Barrelhouse: What can attendees expect to get out of your workshop?

Jackie Domenus: Attendees can expect to get a handful of approaches for employing 2nd person POV in their CNF and will have an opportunity to experiment with it briefly during the workshop. I hope folks will gain a better understanding of when/why the 2nd person POV can be effective. They can also expect A TON of examples of stellar CNF written in 2nd Person POV, from best-selling memoirs and essay collections to short-form personal essays, borrowed form essays, etc. published in lit mags and journals. Examples are sprinkled throughout the presentation, but I’ll also share a Google doc with a running list (that I’m always happy to add to)!

Barrelhouse: You’ve got an essay collection, No Offense: A Memoir in Essays, coming out next year with ELJ Editions. What was the process of putting that together like?
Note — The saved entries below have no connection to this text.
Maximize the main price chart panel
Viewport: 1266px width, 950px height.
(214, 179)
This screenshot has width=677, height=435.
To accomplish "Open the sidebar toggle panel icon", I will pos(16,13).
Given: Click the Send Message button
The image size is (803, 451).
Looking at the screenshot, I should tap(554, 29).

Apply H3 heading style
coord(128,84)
Jackie Domenus: When I started writing personal essays around the same time I “came out,” it became abundantly clear very quickly that they all had something to do with uncomfortable conversations, inappropriate questions, and pointed assumptions that had been thrust upon me in relation to my sexuality. So I took that theme of microaggressions and started digging deeper. Writing about those moments gave me a place to explore things like LGBTQ+ representation in media, my adolescent experience of gender as a “tomboy,” etc. Before No Offense became a book, it was actually my master’s project, so I was lucky enough to workshop a lot of the essays in grad school and even after grad school, in workshops like Tin House and StoryStudio Chicago. Then, like every other writer I’ve ever talked to who’s been working on a manuscript for a few years, I got real sick of it and didn’t look at it for like a year or so before I decided to get my shit together and revise, figure out the order of the essays, query/submit, etc. I’m forever grateful to ELJ Editions for picking it up – small presses rule.

Barrelhouse: What’s your favorite Patrick Swayze movie?
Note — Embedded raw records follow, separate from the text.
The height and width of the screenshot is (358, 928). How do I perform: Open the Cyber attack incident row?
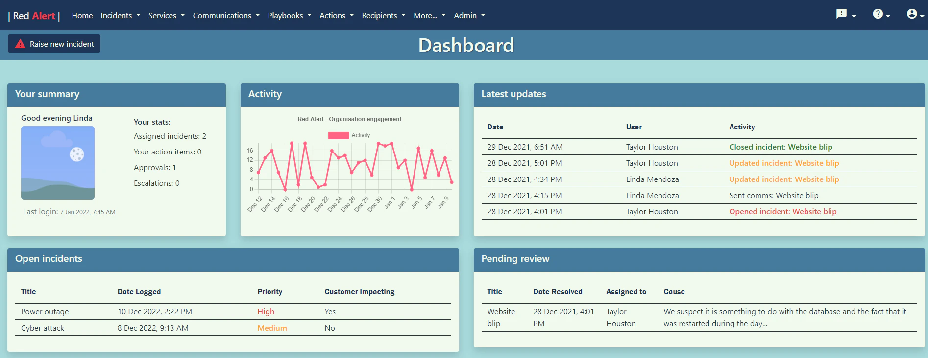43,328
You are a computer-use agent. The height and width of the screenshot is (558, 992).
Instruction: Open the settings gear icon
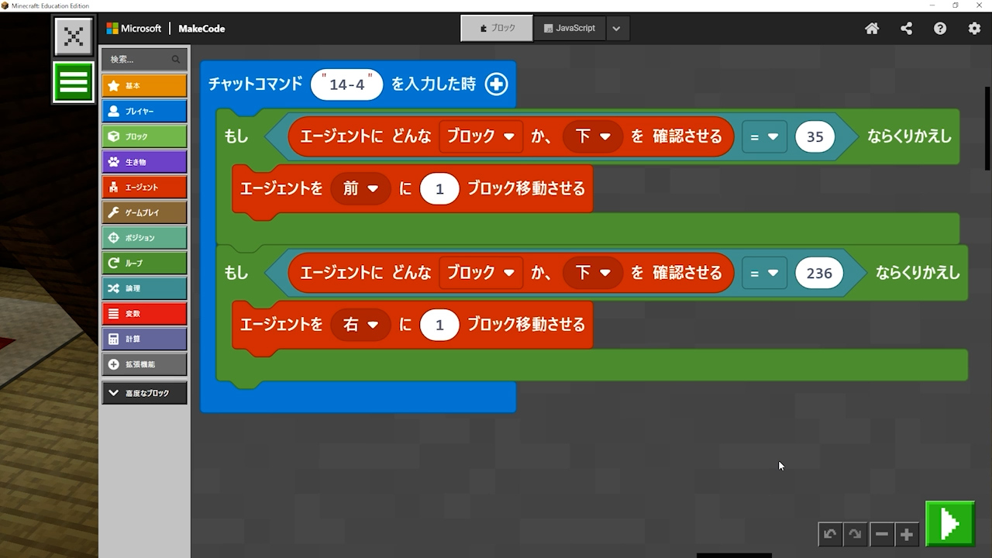coord(974,29)
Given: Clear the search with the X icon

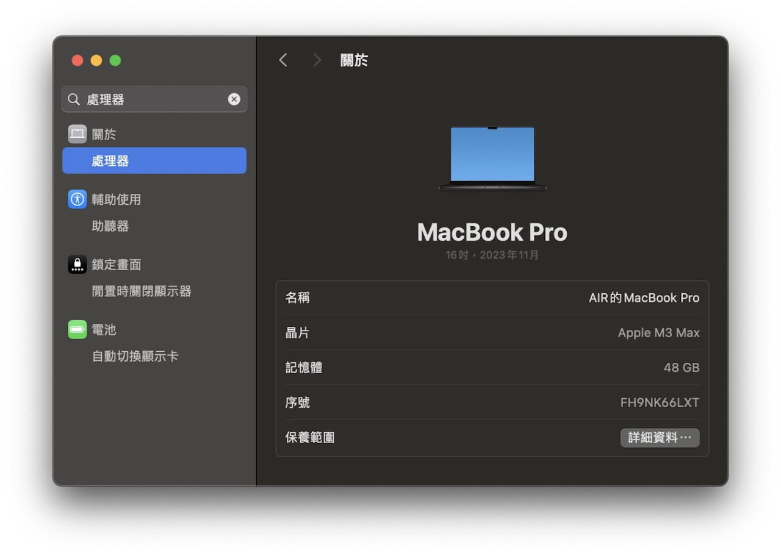Looking at the screenshot, I should (234, 99).
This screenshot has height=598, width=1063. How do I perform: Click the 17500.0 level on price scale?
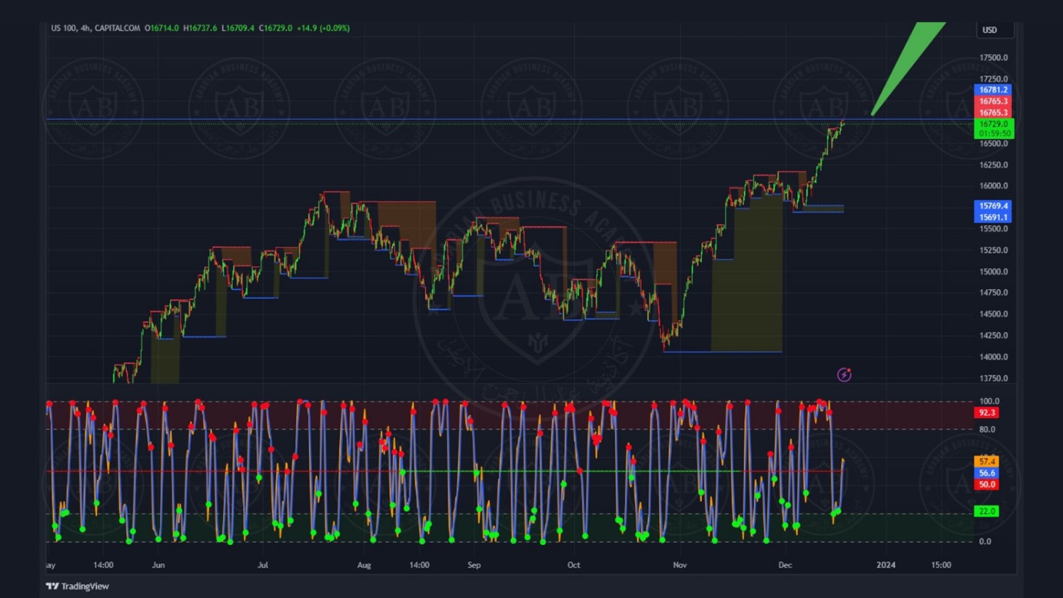click(994, 58)
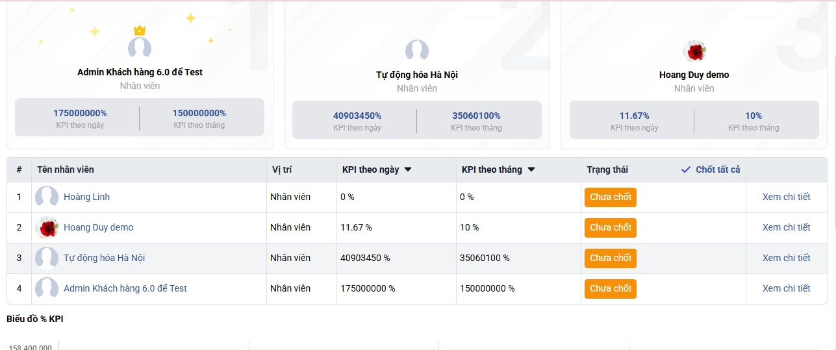Open Hoàng Linh employee name link
This screenshot has height=350, width=836.
tap(86, 197)
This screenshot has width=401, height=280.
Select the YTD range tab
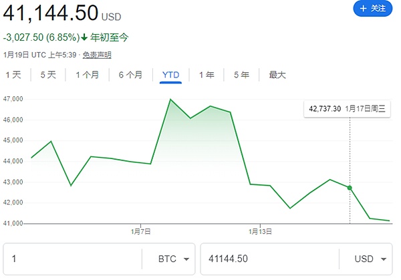tap(171, 75)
Jackie Domenus: Even though his character is a terrible person in it, I’d have to go with Donnie Darko. I’m a Donnie Darko stan, it’s a tradition in my house to watch it every Halloween. Swayze as a creepy, hate-able villain just demonstrates his acting chops!

Join us at Conversations and Connections: Practical Advice on Writing on October 5 at Temple University in Philly!


Jackie Domenus (she/they) is a queer writer from South Jersey. Their first book, NO OFFENSE: A MEMOIR IN ESSAYS, will be published with ELJ Editions in 2025. A 2021 Tin House Winter Workshop graduate, Jackie’s essays have appeared in The Offing Mag, The Normal School, Pidgeonholes, Foglifter Journal, Identity Theory, Variant Lit, Entropy, Watershed Review, Wig-Wag, Philadelphia Stories, HerStry, Not Deer Mag, and Bullshit Lit’s Second Anthology. Their poetry has appeared in Hooligan Mag and Giving Room Mag. Her short story “Mirror Image” published in So To Speak was nominated for a Pushcart Prize.

Jackie has formerly served as a publishing assistant at Guernica Magazine, an associate editor for Glassworks Magazine, and a contest coordinator for Philadelphia Stories. In early 2024, Jackie was a resident at Sundress Academy for the Arts. She earned her MA in Writing from Rowan University, where she also earned her BA in English. Jackie has taught through the Rutgers University Cooper Street Writing Workshops program, Blue Stoop, Hippocamp: A Conference for Creative Nonfiction Writers, and more. They work as the Program Director for Fellowships at Mid Atlantic Arts.